John MacArthur: And he [God the Father] says, “Look, I am A to Z.  I contain all knowledge.  There is no information, there is no knowledge, there is no truth, there is no understanding, there is no wisdom outside of what I know.  When I say Christ is coming, I’m telling you there won’t be any surprises because there’s nothing outside My knowledge.  I am Alpha to Omega.  I know everything.  And since I have all knowledge, there is nothing I don’t know about.  There is nothing that exists or could happen to ever foil this plan because there’s nothing I don’t know about.  There are no unknown factors that could sabotage the second coming.”

J. Hampton Keathley, III: These are the first and last letters of the Greek alphabet. It is equivalent to our A and Z. This does not relate so much to time but to truth. It expressed the extent of God’s knowledge and wisdom (Col. 2:3). It stresses Christ’s or the Godhead’s omniscience or infinite knowledge and wisdom. This stands then as a strong authentication of the book of Revelation because it comes from the Alpha (a) and Omega (w).


A.  Present Existence

“who is

B.  Past Existence

and who was

C.  Future Coming

and who is to come,

Rick Griffith: John quotes God the Father who is Lord of time to demonstrate His ability to bring all the promises of the prophecy to pass.


the Almighty.”

Craig Keener: God not only is Lord over time, but he rules the entire universe: he is pantokrator, “Almighty,” a common title for God in this book (1:8; 4:8; 11:17; 15:3; 16:7, 14; 19:6, 15; 21:22; elsewhere in the New Testament only at 2 Cor. 6:18). . .

For Christians suffering under Caesar, the autokrator or emperor, knowing that they served the “Almighty” must have provided strength. Caesar might rule citizens of an empire in limited ways, but God rules the cosmos; and God, who is the beginning and the end, will guide the course of history long after Caesar’s death and the cremation of his body in Rome.

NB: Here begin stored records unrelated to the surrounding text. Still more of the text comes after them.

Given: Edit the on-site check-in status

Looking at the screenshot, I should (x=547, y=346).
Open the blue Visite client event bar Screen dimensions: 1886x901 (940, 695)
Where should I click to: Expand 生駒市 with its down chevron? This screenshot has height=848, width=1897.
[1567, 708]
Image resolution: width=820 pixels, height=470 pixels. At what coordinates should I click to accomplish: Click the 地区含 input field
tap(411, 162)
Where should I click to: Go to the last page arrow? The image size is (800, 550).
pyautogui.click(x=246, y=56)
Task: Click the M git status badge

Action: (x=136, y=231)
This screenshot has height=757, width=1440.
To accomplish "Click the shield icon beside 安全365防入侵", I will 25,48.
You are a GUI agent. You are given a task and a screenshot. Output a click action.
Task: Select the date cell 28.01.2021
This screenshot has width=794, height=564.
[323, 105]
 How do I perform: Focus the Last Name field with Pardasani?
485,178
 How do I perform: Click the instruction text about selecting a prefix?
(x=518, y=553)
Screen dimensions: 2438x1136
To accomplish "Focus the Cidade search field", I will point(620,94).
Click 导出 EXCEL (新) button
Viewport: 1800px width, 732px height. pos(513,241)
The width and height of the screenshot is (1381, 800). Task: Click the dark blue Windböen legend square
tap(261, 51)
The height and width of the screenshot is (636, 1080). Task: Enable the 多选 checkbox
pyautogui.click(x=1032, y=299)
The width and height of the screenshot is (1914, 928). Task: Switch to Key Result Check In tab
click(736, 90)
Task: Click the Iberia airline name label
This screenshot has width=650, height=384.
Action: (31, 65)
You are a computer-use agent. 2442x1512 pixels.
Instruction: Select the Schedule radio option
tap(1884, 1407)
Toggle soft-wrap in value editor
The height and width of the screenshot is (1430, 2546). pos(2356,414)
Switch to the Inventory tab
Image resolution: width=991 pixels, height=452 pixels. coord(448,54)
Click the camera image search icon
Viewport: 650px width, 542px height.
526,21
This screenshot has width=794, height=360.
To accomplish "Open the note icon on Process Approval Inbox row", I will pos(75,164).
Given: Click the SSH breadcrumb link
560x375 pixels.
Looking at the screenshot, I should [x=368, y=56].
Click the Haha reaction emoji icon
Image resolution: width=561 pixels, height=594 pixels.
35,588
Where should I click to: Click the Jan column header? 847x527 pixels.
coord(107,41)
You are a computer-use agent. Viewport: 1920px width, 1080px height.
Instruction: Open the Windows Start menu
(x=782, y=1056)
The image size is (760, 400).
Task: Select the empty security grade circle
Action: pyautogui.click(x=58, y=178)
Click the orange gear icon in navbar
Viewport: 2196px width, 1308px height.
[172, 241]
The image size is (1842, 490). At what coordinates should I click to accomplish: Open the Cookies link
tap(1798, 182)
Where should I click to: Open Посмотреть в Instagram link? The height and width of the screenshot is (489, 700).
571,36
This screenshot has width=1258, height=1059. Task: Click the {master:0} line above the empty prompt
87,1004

Grant Osborne: The final title, ὁ παντοκράτωρ (ho pantokratōr, the Almighty), provides a fitting conclusion for the preface. In the LXX it frequently translates the OT title “LORD of Hosts” (cf. 2 Sam. 5:10; Jer. 5:14; Amos 3:13; et al.), stressing throughout the prophets the omnipotence and authority of God over all earthly forces. It occurs nine times in Revelation (1:8; 4:8; 11:17; 15:3; 16:7, 14; 19:6, 15; 21:22; elsewhere only in 2 Cor. 6:18 in an OT quotation), always with the connotation of God’s absolute power and control. In a sense all of Rev. 1:8 looks to God as ruler over all of history, in control of this world and the next, with full authority over earthly and cosmic forces. It provides a fitting climax to the prologue of 1:1–8.

Daniel Akin: The title again emphasizes God’s sovereignty and omnipotence. This God has absolute authority, control, and power. He is “in control of this world and the next” (Osborne, Revelation, 72). This is no finite deity. This is no God in process on the way to completion and perfection. These titles leave no room for “open theism” and a God who is not absolutely omniscient in the fullest sense that word can bear. It is hard to imagine how God Himself could make this clearer!